Para ekonom memperingatkan risiko perebutan dana di pasar keuangan antara pemerintah, Bank Indonesia (BI) dan pelaku usaha. Hal ini menyusul bertambahnya instrumen di pasar keuangan setelah BI mengaktifkan kembali Sertifikat Bank Indonesia (SBI) tenor 9 bulan dan 12 bulan guna menarik dana asing.
Ekonom Institute for Development of Economics and Finance (Indef) Bhima Yudhistira menjelaskan, sekarang ini, daya tarik Surat Berharga Negara (SBN) yang diterbitkan pemerintah tengah menurun imbas naiknya imbal hasil US Treasury. Hal itu tercermin dari turunnya kepemilikan asing di SBN.
Dalam kondisi daya tarik yang tengah turun tersebut, SBN diperhadapkan dengan BI yang mengaktifkan kembali SBI. Alhasil, “Ada potensi terjadinya perebutan dana antara BI dan pemerintah,” kata Bhima kepada katadata.co.id, Senin (23/7).
(Baca juga: Hidupkan Lagi SBI Tenor Panjang, BI Kantongi Total Rp 6,8 Triliun)
Lebih jauh, ia menyebut, perebutan dana juga bisa melibatkan pelaku usaha. Penyebabnya, pertama, perbankan bisa saja lebih tertarik untuk membeli SBI dan SBN dibandingkan menyalurkan dananya dalam bentuk kredit ke pelaku usaha alias sektor riil.

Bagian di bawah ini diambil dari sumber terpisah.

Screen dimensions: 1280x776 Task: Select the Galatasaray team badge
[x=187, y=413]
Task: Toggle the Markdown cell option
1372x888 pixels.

Kedua, perusahaan yang mencari pendanaan bisnis dengan menerbitkan surat utang atau obligasi juga harus bersaing dengan SBI dan SBN untuk menarik dana.
“Apalagi tren sekarang swasta lebih cari pendanaan alternatif melalui obligasi korporasi, Medium Term Notes (MTN), dan Negotiable Certificate of Deposit (NCD),” kata dia. Mengutip data BI, per Mei 2018, pendanaan alternatif ini naik 60,2% dibandingkan posisi sama tahun lalu.

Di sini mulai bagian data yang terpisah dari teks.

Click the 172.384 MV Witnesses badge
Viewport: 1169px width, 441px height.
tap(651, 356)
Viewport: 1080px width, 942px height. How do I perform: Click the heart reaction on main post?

Bila perebutan dana tersebut terjadi, ia pun menduga perusahaan bakal terpaksa menawarkan bunga yang lebih menarik buat memenangkan dana. “Kalau enggak hati-hati bisa mengerek cost of borrowing pelaku usaha. Apalagi di tengah tren kenaikan bunga acuan, investor harapkan return bunga yang makin tinggi,” ujarnya.
(Baca juga: Darmin Dukung Langkah Baru BI untuk Menarik Dana Investor Asing)
Direktur Riset Center of Reform on Economics (Core) Indonesia Pieter Abdullah juga tak menampik adanya risiko perebutan dana, khususnya antara BI dan pemerintah. Namun, dalam kondisi sekarang, SBI memang diharapkan bisa menjadi alternatif untuk menarik dana asing.
Meski begitu, menurut dia, BI dan pemerintah semestinya bisa mengambil kebijakan yang tidak populis saat keadaan masih stabil untuk meredam arus keluar tiba-tiba dana asing (sudden reversal). Adapun kebijakan menerbitkan kembali SBI dianggapnya sebagai langkah jangka pendek yang memang harus dilakukan BI dalam kondisi sudden reversal yang tengah terjadi.
“Sekarang enggak bisa melakukan sesuatu yang (signifikan untuk) mengurangi sudden reversal. BI dan pemerintah harusnya berani melakukan sesuatu yang countercylical pada waktu banjir portofolio, melakukan sesuatu untuk mencegah sudden reversal,” kata dia.